Percy III. Rubber duration model. Aeromodeller August 1942. With optional floats.

Quote: "This month we present a straightforward yet highly efficient contest model designed to FAI regulations and with a very fine performance. It may be flown equally well as a landplane or seaplane, full details for both versions being given on the plan, and should prove the ideal machine for the average flier. PERCY, by RH WARRING.

The original model from which the line of 'Percies' was developed first flew in early 1937 and was a rather unusual departure from the other models of that day on account of the high power weight ratio employed. The overall dimensions were quite small, wing span 35 in., with a parallel chord, swept-back wing, Clark Y wing and tailplane and a fuselage with a 'belly.'

This model has been duplicated by some of the junior members of the West Sussex Model Aircraft Society and holds the junior club record. Its climb is typically American - one terrific burst of power carrying the model upwards in a corkscrew climb, giving a 2 min duration on a 50 sec motor run.

It was felt that this model was too small and so, at the end of 1937, a further type was developed with increased span, altered fuselage shape and other minor modifications. Percy I, as this new model was christened, flew away on its second flight in the 1938 Gamage Cup and was eventually found six miles away, although the official time was only 3 min 46 sec OOS. It flew again shortly afterwards and this time was not returned.
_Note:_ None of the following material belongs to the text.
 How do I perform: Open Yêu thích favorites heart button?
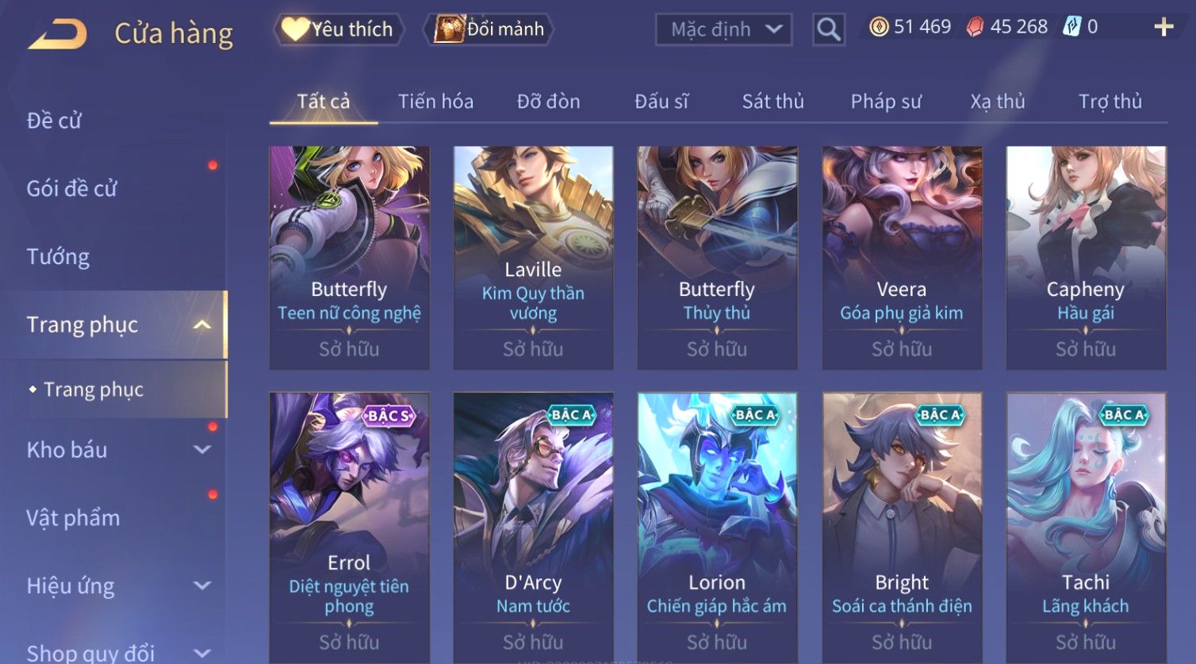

Due acknowledgement must be made at this point to the influence of Bob Copland's famous 'Northern Star' upon the general design.

Percy II followed with a modified fin and larger prop. It was so successful that jigs were made for the model and six were built by different club members, the best four of which made up our 1938 National Cup Team. At Faireys, one of these models broke its prop. during test flying and also its rubber before its first competition flight. Despite this handicap the other models flew well enough to place the team seventh on the final results. All machines were coloured black and white with the word 'Littlehampton' in block letters on each wing. The effect was quite pleasing and many complimentary remarks were passed about them.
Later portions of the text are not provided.